(Work item):
Your answer must be the exact lines below, starting with the line with "The image size" and going on through the line with "Open the Everyone recipient dropdown", both included, with no pictures.

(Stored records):
◆ ◆ ◆
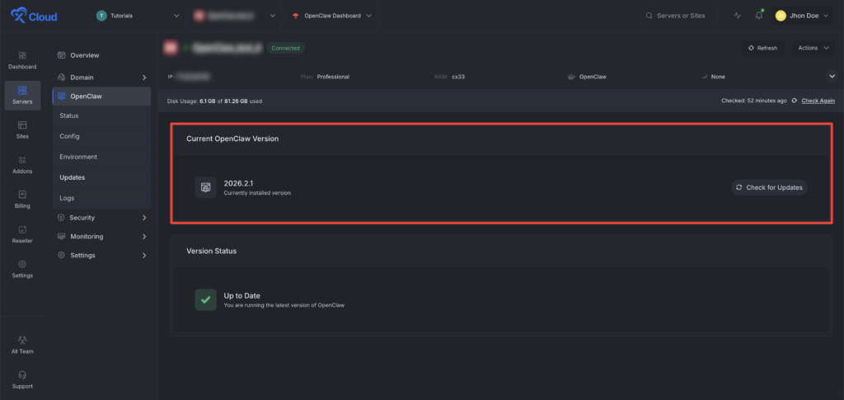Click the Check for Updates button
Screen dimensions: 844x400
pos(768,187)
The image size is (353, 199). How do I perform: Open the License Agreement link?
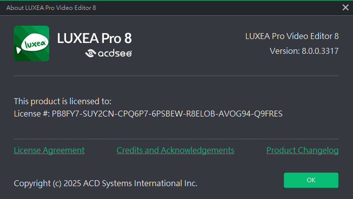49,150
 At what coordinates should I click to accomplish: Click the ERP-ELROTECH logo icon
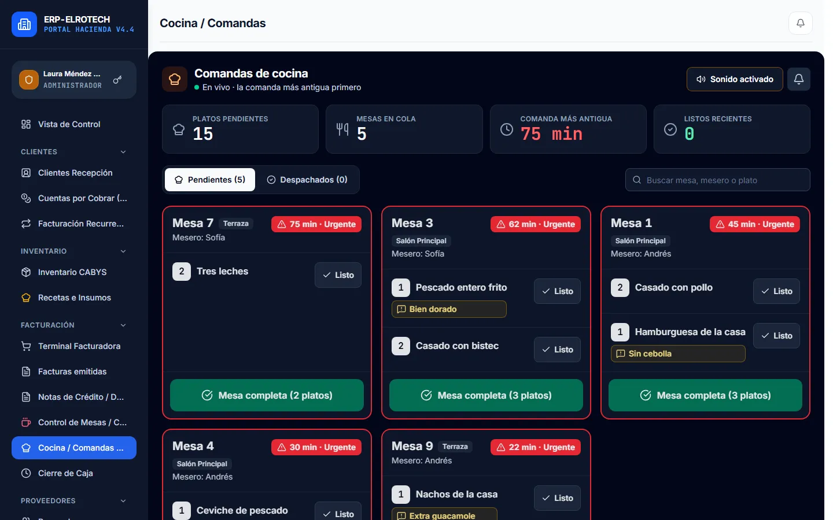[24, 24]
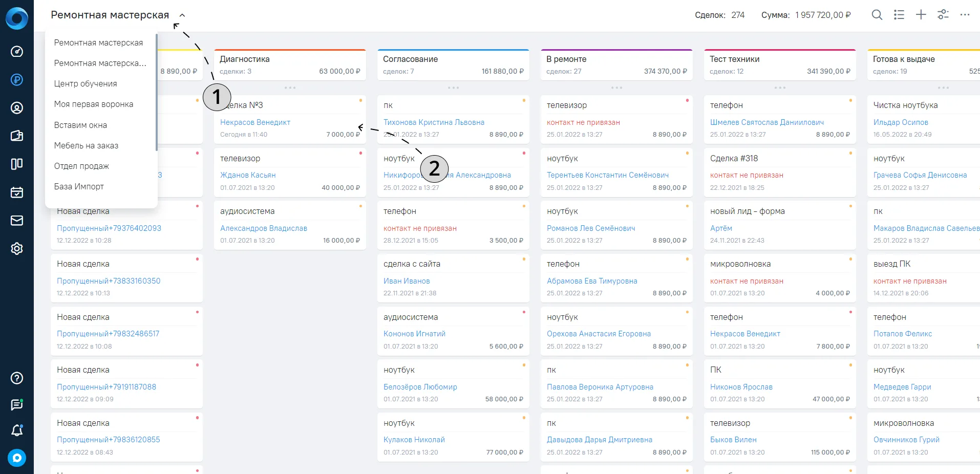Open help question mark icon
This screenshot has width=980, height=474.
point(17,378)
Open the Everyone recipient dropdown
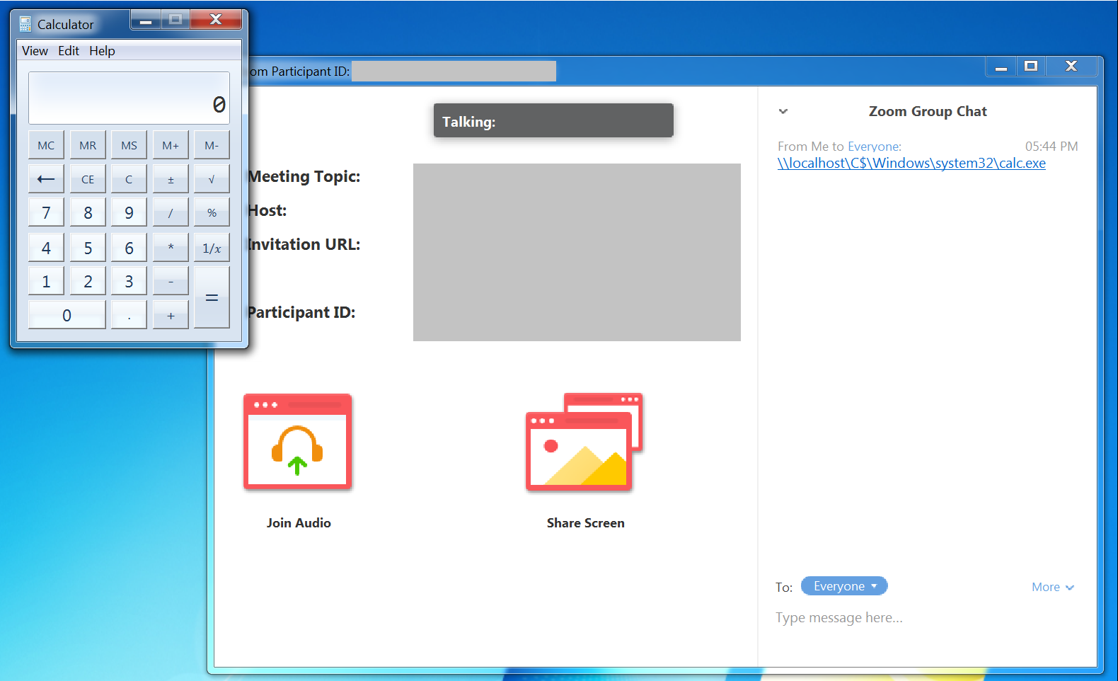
◆ ◆ ◆
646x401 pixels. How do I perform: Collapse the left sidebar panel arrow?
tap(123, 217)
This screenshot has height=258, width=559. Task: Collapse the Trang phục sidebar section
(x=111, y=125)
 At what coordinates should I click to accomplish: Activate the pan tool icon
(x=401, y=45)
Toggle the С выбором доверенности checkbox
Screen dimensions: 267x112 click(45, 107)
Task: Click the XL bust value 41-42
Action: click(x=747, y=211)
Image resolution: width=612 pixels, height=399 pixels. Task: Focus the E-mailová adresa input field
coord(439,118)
◆ ◆ ◆
(Exercise output):
The image size is (353, 199). How do I perform: Open the License Agreement link?
49,150
 At what coordinates should I click to accomplish: Click the ERP-ELROTECH logo icon
[24, 24]
Open help question mark icon
This screenshot has width=980, height=474.
point(17,378)
Open the Everyone recipient dropdown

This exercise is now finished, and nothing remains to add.